> DIRECTIONS:
Lines before the one containing "Screen dimensions: 1568x684" are excluded; reproduce that line and all lines after it in the entries below, exactly.

> MATERIAL FOR THIS EXERCISE:

┄┄┄┄┄┄┄┄┄┄┄┄┄┄┄┄┄┄┄┄

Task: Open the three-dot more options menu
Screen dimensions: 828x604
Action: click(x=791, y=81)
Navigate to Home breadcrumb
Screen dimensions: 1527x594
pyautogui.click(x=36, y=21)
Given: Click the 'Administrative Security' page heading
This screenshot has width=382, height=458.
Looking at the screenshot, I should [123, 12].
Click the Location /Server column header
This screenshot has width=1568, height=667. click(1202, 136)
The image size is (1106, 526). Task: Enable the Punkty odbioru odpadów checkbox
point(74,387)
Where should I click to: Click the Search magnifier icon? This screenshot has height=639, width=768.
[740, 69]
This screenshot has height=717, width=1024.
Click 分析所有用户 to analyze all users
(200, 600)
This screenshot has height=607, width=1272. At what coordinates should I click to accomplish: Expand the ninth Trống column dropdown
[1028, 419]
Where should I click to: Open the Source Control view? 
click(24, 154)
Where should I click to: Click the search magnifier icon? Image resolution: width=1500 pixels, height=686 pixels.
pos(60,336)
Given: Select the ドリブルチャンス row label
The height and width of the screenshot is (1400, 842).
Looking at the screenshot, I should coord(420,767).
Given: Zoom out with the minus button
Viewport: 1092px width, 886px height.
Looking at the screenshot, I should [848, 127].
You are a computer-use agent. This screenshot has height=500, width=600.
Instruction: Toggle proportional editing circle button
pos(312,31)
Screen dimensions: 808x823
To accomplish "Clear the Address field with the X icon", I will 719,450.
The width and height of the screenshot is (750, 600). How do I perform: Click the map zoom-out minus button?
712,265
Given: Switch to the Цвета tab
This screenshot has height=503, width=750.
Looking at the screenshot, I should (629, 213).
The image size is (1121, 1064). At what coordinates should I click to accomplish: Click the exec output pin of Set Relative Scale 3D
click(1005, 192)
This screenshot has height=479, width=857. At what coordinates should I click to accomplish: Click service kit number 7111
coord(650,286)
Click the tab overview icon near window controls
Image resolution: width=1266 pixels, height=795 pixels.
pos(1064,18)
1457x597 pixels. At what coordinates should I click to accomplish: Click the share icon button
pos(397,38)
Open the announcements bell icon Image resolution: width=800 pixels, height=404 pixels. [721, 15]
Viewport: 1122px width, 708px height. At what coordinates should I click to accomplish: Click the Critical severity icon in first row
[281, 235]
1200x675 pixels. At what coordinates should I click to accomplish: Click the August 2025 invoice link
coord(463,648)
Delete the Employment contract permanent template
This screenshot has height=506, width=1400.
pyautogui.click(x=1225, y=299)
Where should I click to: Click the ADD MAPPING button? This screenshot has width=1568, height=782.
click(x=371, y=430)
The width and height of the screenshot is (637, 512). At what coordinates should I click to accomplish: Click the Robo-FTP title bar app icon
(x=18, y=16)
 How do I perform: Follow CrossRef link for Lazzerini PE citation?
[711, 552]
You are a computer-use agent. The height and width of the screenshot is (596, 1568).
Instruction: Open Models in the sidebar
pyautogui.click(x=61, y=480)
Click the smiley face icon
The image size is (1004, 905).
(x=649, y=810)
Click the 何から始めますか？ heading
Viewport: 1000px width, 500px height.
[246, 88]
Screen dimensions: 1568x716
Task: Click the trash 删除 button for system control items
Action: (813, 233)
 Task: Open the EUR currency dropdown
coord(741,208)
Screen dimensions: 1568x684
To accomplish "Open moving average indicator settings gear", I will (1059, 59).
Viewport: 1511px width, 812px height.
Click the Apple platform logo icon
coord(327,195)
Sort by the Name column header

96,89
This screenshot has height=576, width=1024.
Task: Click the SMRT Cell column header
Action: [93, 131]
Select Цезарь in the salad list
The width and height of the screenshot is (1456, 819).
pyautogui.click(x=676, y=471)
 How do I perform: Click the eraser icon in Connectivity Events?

┄┄┄┄┄┄┄┄┄┄┄┄┄┄┄┄┄┄┄┄

> SOLUTION TO THIS PROBLEM:
Screen dimensions: 1568x684
To accomplish "Open moving average indicator settings gear", I will (1059, 59).
Viewport: 1511px width, 812px height.
Click the Apple platform logo icon
coord(327,195)
Sort by the Name column header

96,89
This screenshot has height=576, width=1024.
Task: Click the SMRT Cell column header
Action: [93, 131]
Select Цезарь in the salad list
The width and height of the screenshot is (1456, 819).
pyautogui.click(x=676, y=471)
 How do I perform: Click the eraser icon in Connectivity Events?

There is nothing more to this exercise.